D X X X is Continuous
Installing R and RStudio
- Download and install Base R from r-project or CRAN
- Download and install RStudio Desktop from RStudio
- Start RStudio
If you want to learn more about how to work with RStudio, this is a good start. If you prefer video, you can go here and here. If you are interested in learning more advanced R, I recommend this book.
Installing packages:
For reproducible research, I recommend installing the packages:
- Packages - install - knitr
- Packages - install - tinytex (see documentation. After installing tinytex, you have to run tinytex::install_tinytex() in RStudio).
- Packages - install - rmarkdown
- In RStudio - Preferences (Windows: Tools - Global Options) - Sweave: Weave Rnw-files using: knitr
For the contents of this section, I recommend installing:
- Packages - install - tidyverse (this includes the packages dplyr and ggplot2)
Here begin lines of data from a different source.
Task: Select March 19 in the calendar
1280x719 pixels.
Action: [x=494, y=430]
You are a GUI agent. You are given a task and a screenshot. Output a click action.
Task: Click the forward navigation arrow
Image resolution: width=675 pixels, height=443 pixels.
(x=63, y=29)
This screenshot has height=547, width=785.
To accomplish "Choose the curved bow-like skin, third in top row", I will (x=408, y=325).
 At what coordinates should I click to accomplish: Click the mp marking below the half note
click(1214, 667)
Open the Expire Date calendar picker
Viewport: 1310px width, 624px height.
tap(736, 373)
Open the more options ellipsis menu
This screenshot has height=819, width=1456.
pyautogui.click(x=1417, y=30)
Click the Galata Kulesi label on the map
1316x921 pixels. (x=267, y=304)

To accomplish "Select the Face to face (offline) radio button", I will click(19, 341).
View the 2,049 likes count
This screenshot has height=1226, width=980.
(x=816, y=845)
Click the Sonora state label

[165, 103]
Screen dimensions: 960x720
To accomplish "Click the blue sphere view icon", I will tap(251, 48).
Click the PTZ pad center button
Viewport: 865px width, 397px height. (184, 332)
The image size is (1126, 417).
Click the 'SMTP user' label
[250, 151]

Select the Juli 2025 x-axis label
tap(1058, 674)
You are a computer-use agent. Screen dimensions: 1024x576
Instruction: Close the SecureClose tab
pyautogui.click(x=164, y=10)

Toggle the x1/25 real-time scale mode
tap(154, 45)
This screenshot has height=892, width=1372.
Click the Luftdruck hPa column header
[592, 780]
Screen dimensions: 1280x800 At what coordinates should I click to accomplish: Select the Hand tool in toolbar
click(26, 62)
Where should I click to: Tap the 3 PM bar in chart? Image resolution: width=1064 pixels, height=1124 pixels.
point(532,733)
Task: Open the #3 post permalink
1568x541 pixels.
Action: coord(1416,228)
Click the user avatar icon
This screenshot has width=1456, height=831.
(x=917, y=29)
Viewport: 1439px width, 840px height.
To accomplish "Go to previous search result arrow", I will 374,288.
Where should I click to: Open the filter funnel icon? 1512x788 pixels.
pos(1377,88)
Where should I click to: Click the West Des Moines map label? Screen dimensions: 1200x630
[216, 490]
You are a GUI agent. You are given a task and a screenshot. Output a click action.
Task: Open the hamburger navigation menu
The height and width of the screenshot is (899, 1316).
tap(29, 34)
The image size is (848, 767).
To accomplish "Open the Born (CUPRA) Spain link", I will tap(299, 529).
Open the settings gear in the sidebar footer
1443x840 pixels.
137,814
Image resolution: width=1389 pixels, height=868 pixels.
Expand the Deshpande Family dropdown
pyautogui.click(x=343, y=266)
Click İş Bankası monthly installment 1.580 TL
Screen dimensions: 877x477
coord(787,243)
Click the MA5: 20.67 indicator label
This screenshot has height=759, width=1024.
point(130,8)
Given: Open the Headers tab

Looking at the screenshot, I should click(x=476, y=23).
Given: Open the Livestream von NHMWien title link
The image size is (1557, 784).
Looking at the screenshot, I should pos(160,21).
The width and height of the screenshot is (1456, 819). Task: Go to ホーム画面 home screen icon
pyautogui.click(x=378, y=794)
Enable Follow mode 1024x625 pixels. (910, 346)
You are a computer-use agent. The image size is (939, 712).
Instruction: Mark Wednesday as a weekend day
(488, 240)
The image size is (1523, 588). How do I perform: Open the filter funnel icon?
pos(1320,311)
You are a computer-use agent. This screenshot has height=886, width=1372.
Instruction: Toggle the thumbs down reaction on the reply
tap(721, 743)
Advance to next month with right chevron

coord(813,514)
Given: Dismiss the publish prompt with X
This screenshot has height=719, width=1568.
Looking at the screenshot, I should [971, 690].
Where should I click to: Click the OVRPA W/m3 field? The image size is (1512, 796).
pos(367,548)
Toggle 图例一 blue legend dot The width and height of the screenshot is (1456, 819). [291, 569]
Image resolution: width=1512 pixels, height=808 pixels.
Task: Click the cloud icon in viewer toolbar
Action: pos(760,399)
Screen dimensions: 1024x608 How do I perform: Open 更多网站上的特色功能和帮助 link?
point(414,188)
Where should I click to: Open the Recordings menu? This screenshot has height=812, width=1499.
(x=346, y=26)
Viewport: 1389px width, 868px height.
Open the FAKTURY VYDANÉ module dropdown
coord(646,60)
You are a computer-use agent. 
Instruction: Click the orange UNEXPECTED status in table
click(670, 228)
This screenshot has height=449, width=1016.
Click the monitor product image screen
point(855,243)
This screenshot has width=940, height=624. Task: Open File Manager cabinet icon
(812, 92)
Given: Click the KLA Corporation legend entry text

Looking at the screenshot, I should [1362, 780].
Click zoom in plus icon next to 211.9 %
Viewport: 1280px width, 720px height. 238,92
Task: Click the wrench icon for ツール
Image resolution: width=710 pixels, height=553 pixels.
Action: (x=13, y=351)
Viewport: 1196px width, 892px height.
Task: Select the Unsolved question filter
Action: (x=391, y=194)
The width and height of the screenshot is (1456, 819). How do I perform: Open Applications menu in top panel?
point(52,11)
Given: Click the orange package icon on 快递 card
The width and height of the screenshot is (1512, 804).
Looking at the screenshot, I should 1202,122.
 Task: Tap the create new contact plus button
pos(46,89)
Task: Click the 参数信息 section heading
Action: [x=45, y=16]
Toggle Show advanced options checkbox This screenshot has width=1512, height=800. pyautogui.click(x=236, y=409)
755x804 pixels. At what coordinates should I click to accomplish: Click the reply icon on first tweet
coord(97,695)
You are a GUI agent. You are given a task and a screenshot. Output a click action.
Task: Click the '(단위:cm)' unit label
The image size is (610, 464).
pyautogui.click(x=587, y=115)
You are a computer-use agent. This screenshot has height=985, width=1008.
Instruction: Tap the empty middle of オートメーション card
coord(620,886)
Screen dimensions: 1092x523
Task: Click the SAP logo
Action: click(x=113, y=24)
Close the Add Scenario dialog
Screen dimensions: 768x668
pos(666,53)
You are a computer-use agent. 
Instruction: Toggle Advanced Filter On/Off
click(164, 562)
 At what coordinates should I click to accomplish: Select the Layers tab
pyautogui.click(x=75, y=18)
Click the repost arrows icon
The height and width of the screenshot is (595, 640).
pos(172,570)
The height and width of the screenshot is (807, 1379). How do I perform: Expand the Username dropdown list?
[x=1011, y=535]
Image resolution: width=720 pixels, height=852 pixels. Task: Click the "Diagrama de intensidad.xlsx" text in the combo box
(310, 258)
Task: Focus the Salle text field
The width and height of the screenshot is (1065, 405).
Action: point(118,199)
- Packages - install - ggfortify
- Packages - install - manipulate
Calculating Probabilities
R has commands that allow you to calculate the value of the pdf, cdf and quantile functions easily for a wide range of distributions (see help for "distributions"). For a distribution named xxx, these commands are named in the form dxxx, pxxx, qxxx, respectively. a random sample from the distribution named xxx can be obtained using rxxx. For example, rnorm(10) draws a random sample of size \(10\) from the standard-normal distribution. For other distributions:
- use xxx=binom for the Binomial distribution.
- use xxx=pois for the Poisson distribution.
- use xxx=norm for the Normal distribution
- use xxx=exp for the Exponential distribution.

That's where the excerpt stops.